美味しいもの見聞録㉖
- tokyosalamander
- 2月26日
- 読了時間: 4分
更新日:2月26日
2026年2月25日(水)。今回は福井県の「水羊羹」です。これまでに紹介してきた日光の水羊羹は、観光地ブランドとしても有名ですが、福井県の水羊羹は、県民の文化として定着していることがわかりました。

2月23日に福井駅の駅ビルで購入しました。
右側の江川(240g)は480円、左側の大津屋(210g)は600円でした。
福井では、江川の水羊羹がダントツの一番人気(定番)です。消費期限は2月27日と日持ちはしません。一方、大津屋の水羊羹は、ふるさと納税の返礼品にもなっており、賞味期限は3月31日と長めです。

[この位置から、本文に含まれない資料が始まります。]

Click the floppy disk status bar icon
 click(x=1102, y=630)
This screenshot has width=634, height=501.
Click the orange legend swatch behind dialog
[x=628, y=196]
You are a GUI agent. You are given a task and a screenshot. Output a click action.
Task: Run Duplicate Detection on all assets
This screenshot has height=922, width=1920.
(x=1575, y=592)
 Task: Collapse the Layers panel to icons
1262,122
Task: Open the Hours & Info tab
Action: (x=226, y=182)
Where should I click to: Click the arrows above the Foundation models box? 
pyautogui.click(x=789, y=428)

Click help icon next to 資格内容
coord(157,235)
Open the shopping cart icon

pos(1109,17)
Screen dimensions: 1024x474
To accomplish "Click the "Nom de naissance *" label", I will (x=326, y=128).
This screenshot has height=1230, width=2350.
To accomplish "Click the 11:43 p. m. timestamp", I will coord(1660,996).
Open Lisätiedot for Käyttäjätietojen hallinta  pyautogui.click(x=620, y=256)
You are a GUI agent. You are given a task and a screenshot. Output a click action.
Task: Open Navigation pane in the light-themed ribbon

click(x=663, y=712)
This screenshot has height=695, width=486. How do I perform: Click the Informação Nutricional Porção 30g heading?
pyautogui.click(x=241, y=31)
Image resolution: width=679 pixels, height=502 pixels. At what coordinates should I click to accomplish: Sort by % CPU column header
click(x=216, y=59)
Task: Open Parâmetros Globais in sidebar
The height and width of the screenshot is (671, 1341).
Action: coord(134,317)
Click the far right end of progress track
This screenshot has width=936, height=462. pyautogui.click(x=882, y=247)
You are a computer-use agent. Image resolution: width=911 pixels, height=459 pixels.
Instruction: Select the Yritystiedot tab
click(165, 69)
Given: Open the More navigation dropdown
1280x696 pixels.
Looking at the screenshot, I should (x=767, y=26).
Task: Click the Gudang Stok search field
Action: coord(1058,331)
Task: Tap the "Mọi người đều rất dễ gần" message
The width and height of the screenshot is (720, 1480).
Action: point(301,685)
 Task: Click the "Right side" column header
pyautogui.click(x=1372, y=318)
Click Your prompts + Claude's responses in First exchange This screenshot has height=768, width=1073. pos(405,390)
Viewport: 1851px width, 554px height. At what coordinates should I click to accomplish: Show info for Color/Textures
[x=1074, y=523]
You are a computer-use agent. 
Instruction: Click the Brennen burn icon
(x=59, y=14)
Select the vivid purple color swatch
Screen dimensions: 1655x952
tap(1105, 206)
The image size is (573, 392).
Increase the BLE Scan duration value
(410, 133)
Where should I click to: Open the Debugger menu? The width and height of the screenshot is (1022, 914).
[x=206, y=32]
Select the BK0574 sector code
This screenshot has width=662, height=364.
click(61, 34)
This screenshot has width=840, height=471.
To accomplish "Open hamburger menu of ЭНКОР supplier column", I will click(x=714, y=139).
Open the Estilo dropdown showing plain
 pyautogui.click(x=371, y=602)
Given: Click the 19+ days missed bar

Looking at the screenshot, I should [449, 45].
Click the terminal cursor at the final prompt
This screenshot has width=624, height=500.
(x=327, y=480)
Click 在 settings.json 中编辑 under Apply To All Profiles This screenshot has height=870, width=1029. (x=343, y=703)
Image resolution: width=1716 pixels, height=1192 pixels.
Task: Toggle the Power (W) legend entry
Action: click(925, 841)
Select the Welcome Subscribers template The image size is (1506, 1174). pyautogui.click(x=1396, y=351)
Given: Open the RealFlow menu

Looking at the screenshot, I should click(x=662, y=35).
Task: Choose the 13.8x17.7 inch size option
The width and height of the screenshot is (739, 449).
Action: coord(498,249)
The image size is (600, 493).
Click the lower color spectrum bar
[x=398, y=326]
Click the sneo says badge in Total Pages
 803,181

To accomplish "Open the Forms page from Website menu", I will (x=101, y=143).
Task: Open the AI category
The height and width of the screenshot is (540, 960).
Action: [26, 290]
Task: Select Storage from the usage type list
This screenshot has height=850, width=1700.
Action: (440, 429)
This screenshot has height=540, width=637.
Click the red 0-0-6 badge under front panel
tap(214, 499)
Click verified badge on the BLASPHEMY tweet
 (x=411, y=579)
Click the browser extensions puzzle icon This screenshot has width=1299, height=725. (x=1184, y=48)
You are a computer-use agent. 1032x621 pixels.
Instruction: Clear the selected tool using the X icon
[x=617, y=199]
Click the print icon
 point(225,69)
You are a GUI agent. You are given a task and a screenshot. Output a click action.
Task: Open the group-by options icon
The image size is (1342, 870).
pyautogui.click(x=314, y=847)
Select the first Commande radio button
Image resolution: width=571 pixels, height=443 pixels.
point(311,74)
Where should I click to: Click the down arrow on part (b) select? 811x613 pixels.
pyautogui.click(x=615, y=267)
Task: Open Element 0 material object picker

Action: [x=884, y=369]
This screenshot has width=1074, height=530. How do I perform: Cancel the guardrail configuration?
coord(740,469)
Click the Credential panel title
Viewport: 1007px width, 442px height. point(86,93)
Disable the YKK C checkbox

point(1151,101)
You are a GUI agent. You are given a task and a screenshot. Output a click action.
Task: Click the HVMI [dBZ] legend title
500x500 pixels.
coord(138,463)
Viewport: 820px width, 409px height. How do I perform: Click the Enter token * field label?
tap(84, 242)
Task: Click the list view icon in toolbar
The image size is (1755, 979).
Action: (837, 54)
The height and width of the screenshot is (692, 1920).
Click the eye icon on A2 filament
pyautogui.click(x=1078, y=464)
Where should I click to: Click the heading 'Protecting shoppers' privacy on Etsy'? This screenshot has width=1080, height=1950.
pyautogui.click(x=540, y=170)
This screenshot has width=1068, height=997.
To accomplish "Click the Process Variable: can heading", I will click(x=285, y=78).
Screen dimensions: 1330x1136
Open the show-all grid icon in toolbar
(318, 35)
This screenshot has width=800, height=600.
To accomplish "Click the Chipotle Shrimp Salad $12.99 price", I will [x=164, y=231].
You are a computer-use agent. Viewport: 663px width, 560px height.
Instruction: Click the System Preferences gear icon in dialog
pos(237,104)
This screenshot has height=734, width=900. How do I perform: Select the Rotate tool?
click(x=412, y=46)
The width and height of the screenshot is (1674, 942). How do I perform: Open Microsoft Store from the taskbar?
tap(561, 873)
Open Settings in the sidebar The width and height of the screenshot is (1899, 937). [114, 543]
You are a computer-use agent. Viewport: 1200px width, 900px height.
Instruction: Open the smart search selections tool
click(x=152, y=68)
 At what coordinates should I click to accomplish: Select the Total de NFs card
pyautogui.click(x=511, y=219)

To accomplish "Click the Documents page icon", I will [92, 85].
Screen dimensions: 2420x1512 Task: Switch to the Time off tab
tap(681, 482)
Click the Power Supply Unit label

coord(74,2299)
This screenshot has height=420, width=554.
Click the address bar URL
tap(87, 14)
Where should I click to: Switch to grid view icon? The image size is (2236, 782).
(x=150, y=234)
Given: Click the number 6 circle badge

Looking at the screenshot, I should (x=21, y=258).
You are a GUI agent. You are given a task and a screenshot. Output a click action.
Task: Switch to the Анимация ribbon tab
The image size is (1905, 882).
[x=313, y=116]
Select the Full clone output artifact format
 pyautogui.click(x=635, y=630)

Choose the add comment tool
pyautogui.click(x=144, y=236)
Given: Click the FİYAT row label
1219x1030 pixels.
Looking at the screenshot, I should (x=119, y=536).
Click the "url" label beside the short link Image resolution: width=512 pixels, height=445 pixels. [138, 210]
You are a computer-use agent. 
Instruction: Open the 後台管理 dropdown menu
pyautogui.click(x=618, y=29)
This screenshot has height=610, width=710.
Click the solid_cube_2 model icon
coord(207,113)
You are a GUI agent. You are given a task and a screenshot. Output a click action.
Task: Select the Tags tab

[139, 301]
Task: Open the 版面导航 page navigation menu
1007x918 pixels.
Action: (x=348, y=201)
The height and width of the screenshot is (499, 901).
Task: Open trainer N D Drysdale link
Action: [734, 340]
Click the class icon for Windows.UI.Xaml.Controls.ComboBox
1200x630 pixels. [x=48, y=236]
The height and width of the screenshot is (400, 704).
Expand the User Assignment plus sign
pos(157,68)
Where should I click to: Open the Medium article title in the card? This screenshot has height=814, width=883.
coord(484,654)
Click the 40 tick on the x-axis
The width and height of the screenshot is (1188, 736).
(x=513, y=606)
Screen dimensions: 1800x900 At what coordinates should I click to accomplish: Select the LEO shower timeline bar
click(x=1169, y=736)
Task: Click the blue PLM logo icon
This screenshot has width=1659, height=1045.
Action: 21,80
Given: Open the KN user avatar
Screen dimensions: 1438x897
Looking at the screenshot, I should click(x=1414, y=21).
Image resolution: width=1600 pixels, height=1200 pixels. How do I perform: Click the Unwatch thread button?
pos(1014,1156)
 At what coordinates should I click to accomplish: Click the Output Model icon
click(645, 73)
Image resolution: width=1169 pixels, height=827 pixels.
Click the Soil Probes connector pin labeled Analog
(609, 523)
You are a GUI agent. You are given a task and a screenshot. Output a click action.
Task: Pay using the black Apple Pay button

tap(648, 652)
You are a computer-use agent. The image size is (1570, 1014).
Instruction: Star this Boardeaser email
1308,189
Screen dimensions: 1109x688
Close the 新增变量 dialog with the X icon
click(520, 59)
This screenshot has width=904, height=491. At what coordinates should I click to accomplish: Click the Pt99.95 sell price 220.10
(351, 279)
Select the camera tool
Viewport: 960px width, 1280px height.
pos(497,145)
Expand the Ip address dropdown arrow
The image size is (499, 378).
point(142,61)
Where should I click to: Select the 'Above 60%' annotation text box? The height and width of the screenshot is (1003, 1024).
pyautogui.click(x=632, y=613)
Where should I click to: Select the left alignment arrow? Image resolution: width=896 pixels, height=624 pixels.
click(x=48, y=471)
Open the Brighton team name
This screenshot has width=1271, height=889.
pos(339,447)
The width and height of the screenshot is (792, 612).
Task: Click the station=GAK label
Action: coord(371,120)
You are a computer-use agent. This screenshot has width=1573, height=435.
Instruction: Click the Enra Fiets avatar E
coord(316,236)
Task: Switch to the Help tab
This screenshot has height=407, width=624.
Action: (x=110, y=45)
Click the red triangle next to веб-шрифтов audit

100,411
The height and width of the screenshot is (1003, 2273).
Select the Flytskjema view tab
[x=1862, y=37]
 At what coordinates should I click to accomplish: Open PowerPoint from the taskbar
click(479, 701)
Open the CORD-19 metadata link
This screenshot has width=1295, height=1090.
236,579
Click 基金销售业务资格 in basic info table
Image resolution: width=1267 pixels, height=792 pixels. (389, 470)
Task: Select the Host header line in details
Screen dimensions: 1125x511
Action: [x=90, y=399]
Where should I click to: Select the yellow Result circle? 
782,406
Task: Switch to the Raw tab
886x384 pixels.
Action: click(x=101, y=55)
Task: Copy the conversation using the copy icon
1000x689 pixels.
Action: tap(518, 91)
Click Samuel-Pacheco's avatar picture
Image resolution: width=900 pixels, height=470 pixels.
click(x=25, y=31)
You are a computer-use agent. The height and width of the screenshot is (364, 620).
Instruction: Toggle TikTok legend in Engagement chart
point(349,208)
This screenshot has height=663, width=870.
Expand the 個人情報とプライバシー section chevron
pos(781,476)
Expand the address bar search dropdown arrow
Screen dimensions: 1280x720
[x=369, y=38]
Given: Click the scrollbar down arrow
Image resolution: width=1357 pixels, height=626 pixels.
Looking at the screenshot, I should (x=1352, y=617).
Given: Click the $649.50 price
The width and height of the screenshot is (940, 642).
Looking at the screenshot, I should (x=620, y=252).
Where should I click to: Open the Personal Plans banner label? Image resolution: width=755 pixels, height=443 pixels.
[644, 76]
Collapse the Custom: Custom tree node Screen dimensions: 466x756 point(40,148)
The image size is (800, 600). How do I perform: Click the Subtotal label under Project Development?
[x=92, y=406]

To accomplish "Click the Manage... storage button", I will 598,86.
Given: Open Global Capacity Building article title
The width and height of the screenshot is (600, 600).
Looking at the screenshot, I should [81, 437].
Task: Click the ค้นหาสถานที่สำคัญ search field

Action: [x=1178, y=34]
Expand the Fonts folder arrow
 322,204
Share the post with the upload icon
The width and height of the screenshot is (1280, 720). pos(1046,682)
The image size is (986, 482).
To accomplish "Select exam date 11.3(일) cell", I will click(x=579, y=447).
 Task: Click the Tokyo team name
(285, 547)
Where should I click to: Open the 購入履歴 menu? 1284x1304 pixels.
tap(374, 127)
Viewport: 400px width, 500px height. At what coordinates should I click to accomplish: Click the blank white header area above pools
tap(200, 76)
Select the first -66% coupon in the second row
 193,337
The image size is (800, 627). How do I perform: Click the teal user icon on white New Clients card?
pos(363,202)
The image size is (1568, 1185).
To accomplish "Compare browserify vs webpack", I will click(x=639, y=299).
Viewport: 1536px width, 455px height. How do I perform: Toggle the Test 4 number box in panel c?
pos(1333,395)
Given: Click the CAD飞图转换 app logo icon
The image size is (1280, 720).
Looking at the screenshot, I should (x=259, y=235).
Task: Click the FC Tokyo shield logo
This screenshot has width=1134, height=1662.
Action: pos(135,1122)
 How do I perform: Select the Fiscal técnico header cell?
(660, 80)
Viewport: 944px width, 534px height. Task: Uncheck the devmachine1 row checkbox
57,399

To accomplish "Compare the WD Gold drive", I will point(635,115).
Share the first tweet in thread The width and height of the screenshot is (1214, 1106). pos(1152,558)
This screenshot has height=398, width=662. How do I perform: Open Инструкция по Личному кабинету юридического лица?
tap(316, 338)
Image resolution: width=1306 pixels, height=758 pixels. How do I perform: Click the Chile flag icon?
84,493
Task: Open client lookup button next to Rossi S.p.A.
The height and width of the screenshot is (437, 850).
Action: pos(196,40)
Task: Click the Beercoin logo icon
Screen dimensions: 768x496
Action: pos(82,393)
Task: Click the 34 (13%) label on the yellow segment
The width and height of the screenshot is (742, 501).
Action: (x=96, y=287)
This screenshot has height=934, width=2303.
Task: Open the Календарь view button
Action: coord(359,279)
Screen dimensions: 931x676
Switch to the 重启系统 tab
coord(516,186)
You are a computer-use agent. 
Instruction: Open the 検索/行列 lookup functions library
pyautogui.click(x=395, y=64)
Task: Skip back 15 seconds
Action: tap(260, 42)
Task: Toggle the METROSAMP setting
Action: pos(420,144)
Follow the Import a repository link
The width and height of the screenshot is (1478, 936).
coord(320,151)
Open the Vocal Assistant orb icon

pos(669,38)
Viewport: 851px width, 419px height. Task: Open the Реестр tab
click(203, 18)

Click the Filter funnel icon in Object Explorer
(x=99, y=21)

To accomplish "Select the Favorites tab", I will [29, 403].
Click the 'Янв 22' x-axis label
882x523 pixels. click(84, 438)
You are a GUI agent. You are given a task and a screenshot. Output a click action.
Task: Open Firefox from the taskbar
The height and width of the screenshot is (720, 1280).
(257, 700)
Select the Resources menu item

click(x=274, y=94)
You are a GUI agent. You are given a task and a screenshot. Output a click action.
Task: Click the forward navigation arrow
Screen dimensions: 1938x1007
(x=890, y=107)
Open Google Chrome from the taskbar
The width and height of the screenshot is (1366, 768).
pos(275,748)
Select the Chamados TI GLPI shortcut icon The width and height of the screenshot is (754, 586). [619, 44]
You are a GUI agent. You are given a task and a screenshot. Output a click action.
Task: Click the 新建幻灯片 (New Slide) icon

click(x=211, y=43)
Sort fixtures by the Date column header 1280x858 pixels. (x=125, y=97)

中は容器に流された水羊羹が真空パックになっており、付属のヘラを使って、自分で切り分けるようになっています。
↓江川の水羊羹

↓大津屋の水羊羹

↓手前が大津屋、奥が江川です。

ともに薄い板状で、見た目の色は明らかに違いがあります。
江川の水羊羹には、黒砂糖が使われており、甘さ控え目です。薄い餡を寒天で固めたようなつるんとした食感で、日光の水羊羹とは全くの別物です。ただし、それが福井の水羊羹の特徴です。水分含有量が60%と多いため、あまり日持ちしません。
大津屋の水羊羹は、黒砂糖が使われておらず、餡が濃い感じなので、日光の水羊羹に近い食感があります。しかし、上品な味わいという点では、かなり差を感じました。大津屋の水羊羹は、ふるさと納税の返礼品にもなっており、賞味期限は長めです。
福井県内では、水羊羹を製造・販売している店が200軒以上あるそうです。福井の水羊羹は県民の「冬のおやつ」として定着しており、県民の消費量は半端ないです。冬季限定販売が主流です。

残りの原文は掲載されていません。